If selected, fellows will give a public lecture on their work, participate in a workshop on their project, and run a seminar with graduate students relating to their work. Depending on the fellow’s wishes and interests, other events may be scheduled as well. While at UMN, fellows will have access to office space, the University of Minnesota Library, and archival resources, and will be encouraged to make connections with UMN faculty. Fellows’ travel, lodging, and food costs will be covered, and each fellow will receive a $1,500 honorarium.

We welcome applications from scholars of all ranks (from advanced graduate students and up) and disciplines. Special consideration will be given to applications from candidates who represent a diversity of backgrounds and experiences, especially those that have been historically underrepresented in American academia. Likewise, we are interested in applications from colleagues who work in institutions and environments that do not have access to the resources available at an R1 institution or who would benefit from resources specific to the University of Minnesota. For your application, please submit:

  1. An updated CV
  2. An Application Statement (no more than two pages, single-spaced) that explains your research, how it relates to the theme, and why you believe you are a good candidate for the fellowship.

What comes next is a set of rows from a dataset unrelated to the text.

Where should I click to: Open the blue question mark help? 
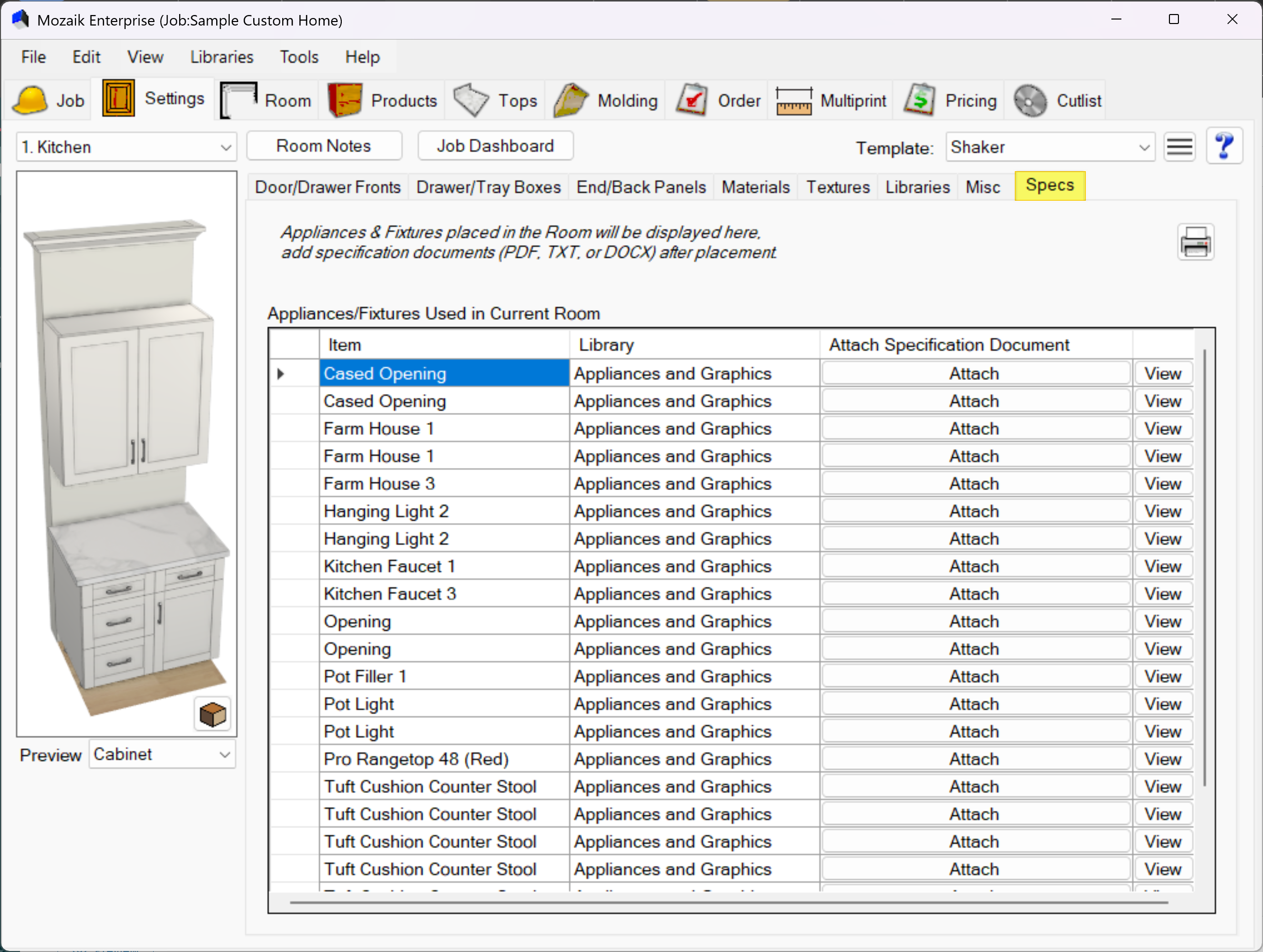click(1223, 147)
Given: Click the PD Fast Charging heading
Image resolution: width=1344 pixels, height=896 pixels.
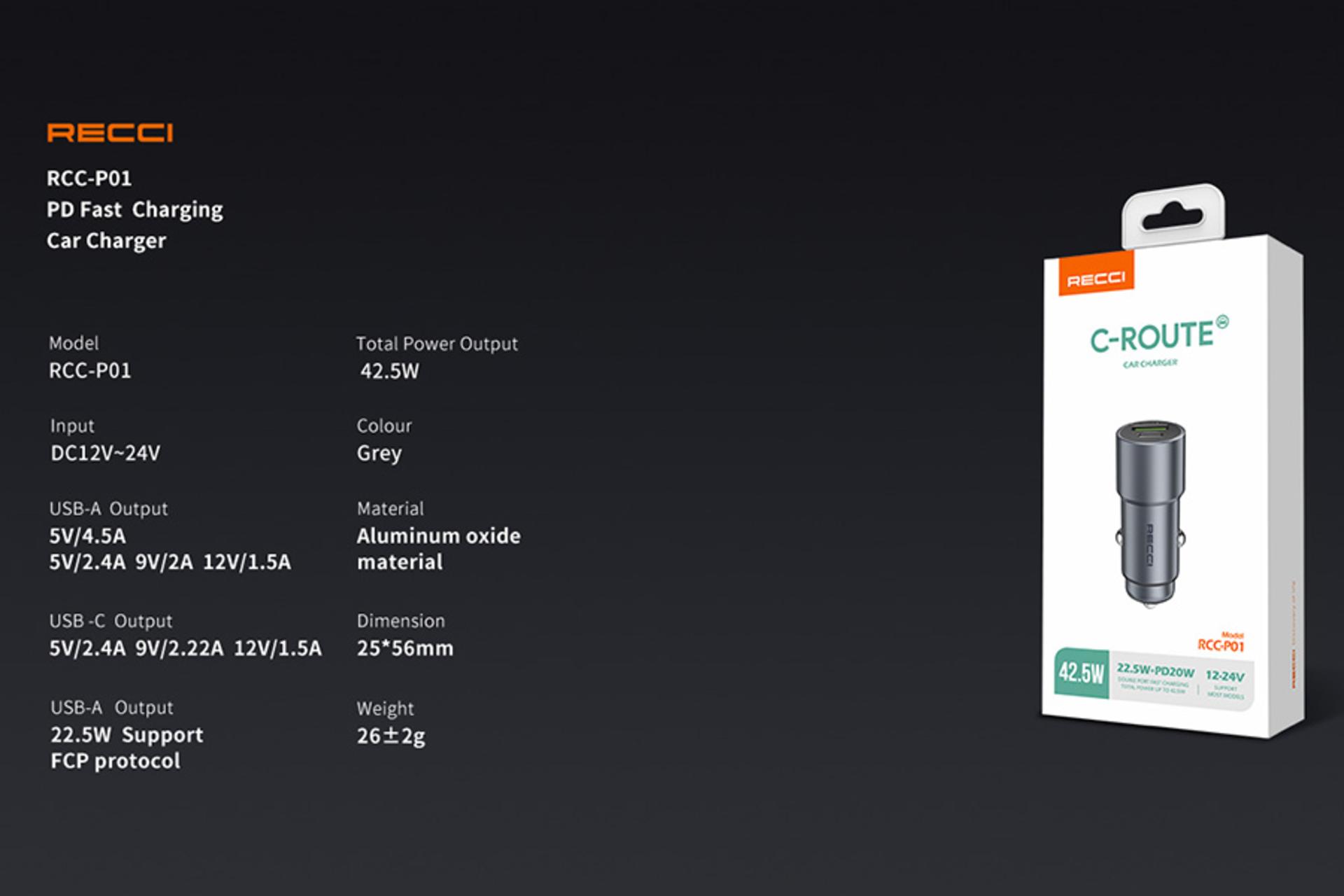Looking at the screenshot, I should [134, 209].
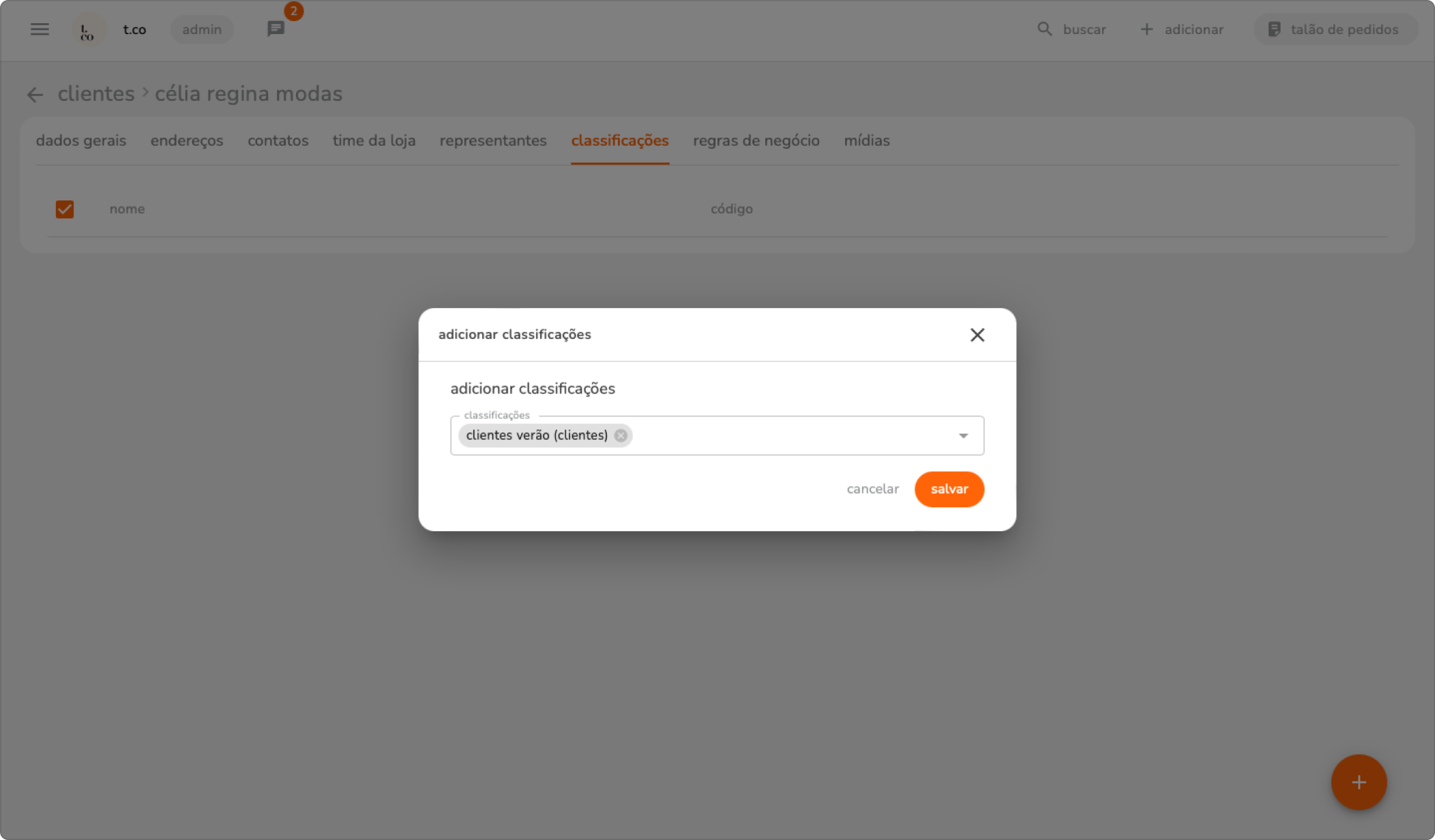Screen dimensions: 1435x840
Task: Toggle the select-all checkbox beside nome
Action: point(65,209)
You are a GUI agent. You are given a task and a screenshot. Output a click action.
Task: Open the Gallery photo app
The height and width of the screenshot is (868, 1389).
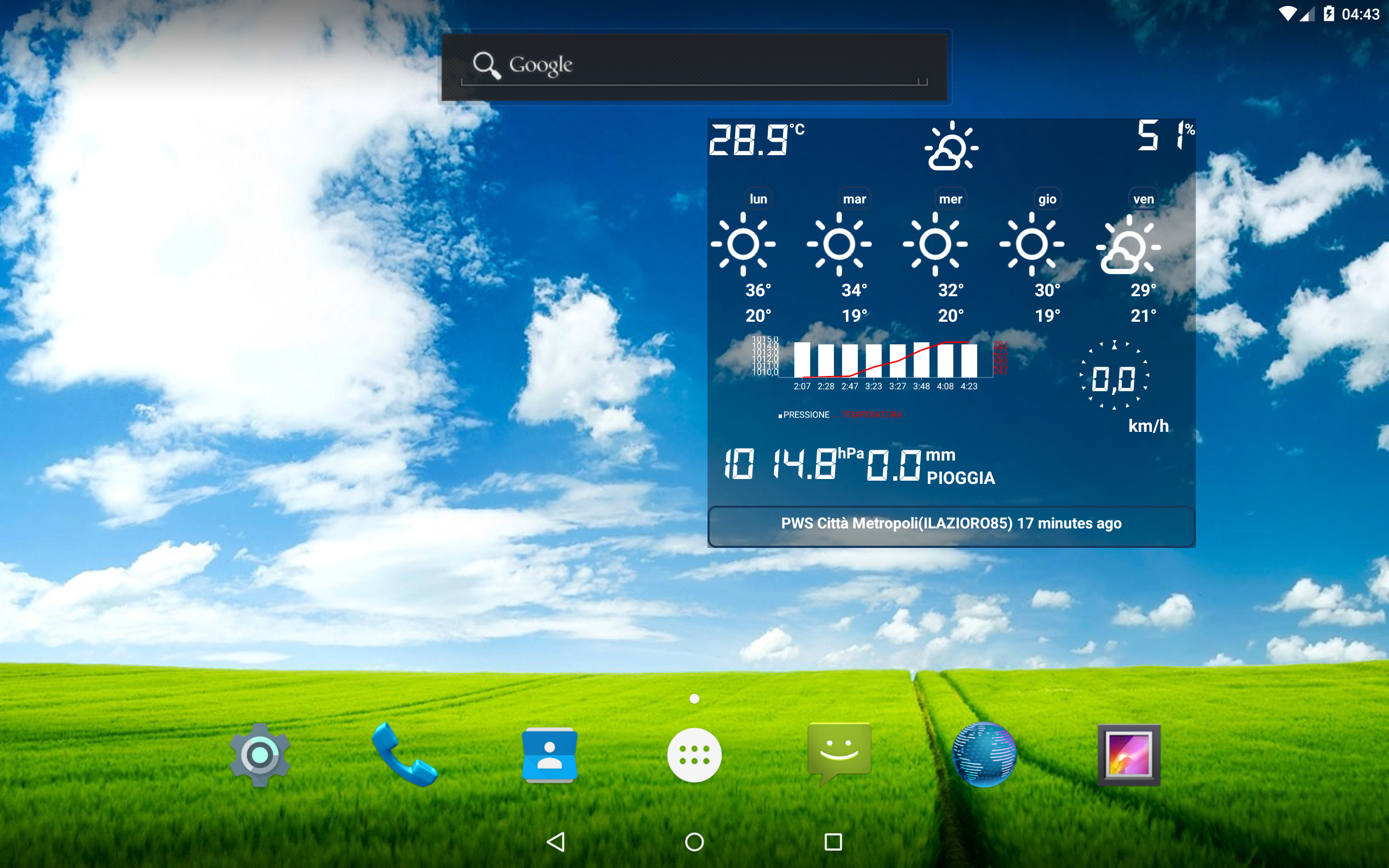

Applications should be submitted to futureofpast@umn.edu with the subject line “Fellowship Application 2025” no later than Friday, April 5th, 2024.

If you have any questions, please contact Noah Segal (nsegal@umn.edu).


About Us:

The Future of the Past Lab is an initiative based in the Department of Classical and Near Eastern Religions and Cultures at the University of Minnesota. Initiated in 2021, the goal of the Future of the Past is to prompt, facilitate, and platform public-facing work and conversations that think about the systems of power embedded in the histories of our fields; how those systems have favored particular dominant perspectives; how our practice as scholars and teachers perpetuates these systems today; and how we can make changes that remove barriers for under-represented individuals and world views.

The Center for Premodern Studies (CPS) is the home for collaborative scholarship and outreach in the historical humanities and social sciences at the University of Minnesota. Founded in 2021, it is the latest iteration in a long line of interdisciplinary ventures into the study of the past at Minnesota including the Mellon-funded Consortium for the Study of the Premodern World. CPS’s connections within and beyond the UMN will support fellows in engaging regional scholars, special collections, and museums.